The "split" was better than "symmetry" for both of the FAST-9 and FAST-10, since the converter to select a representative isomorphic state pattern required in the "symmetry" method occupied a large amount of hardware, while the hardware resources for the reduced pattern table did not make much difference. As a result, the compression method based on the pattern symmetry for rotation and inversion described in Section 3.2 was not effective for the FAST-9 and FAST-10. On the other hand, the "split" method was significantly effective, making it possible to directly implement the FAST corner detector on an FPGA, which was not feasible with the "basic" method. Table 2 shows the maximum frequencies of the circuits for each method. The "symmetry" was slower than the "split", since the logic that compares rotated and inverted patterns dominated the critical path. The performance of the "split" circuits corresponds to more than 200 fps, assuming the camera device can input image at that rate.
Frequency

CONCLUSION
This paper presented FPGA implementation of the machinelearned FAST corner detection used in the PTAM system.
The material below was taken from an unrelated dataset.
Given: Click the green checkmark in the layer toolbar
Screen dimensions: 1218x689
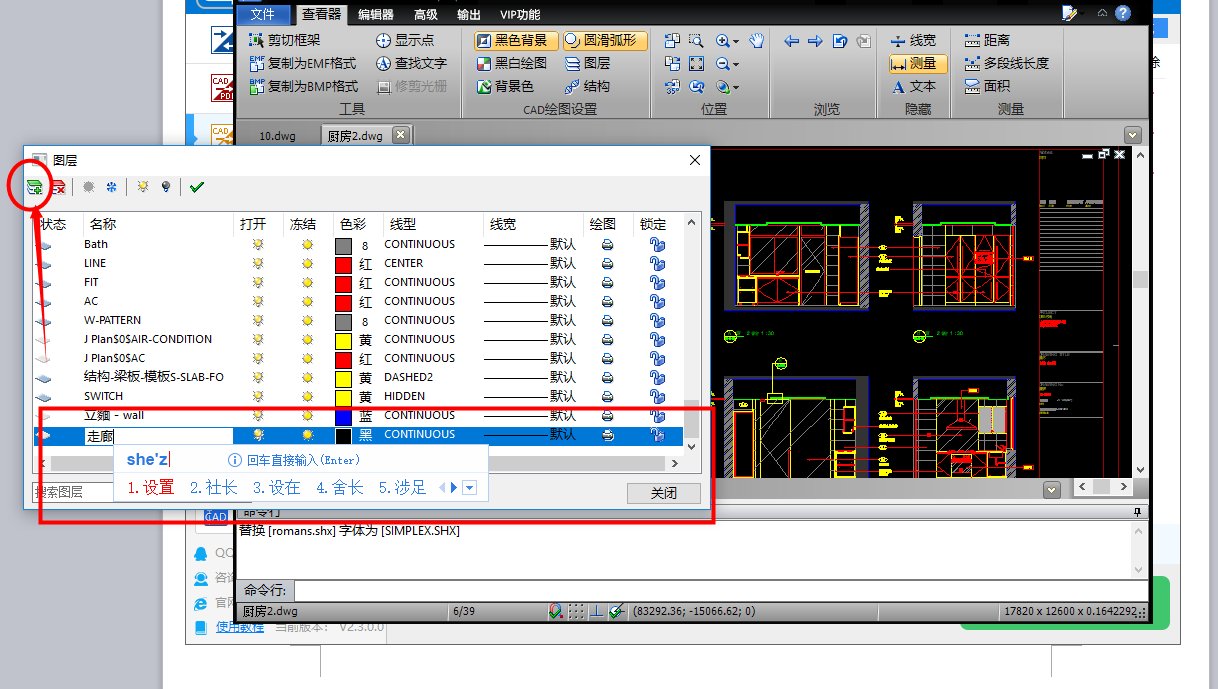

Although the corner detection was considered as a kind of a table look-up, its corner detection table was too huge to directly implement with an FPGA. To cope with this problem, we proposed two table compression approaches; one for loss-less compression and the other for lossy compression. As a result, the number of corner pattern entries in the original FAST-10 table was reduced from 15,554 to 513 when hardware usage was minimum, consuming only approximately 9% of slices (529 slices) in Virtex-5 XC5LVX50. The FPGA implementation of the FAST corner detection achieved real-time throughput, showing effectiveness of our design approach with table compression. Our future work includes the FPGA implementation of a whole functionality of the PTAM as an embedded marker-less AR system.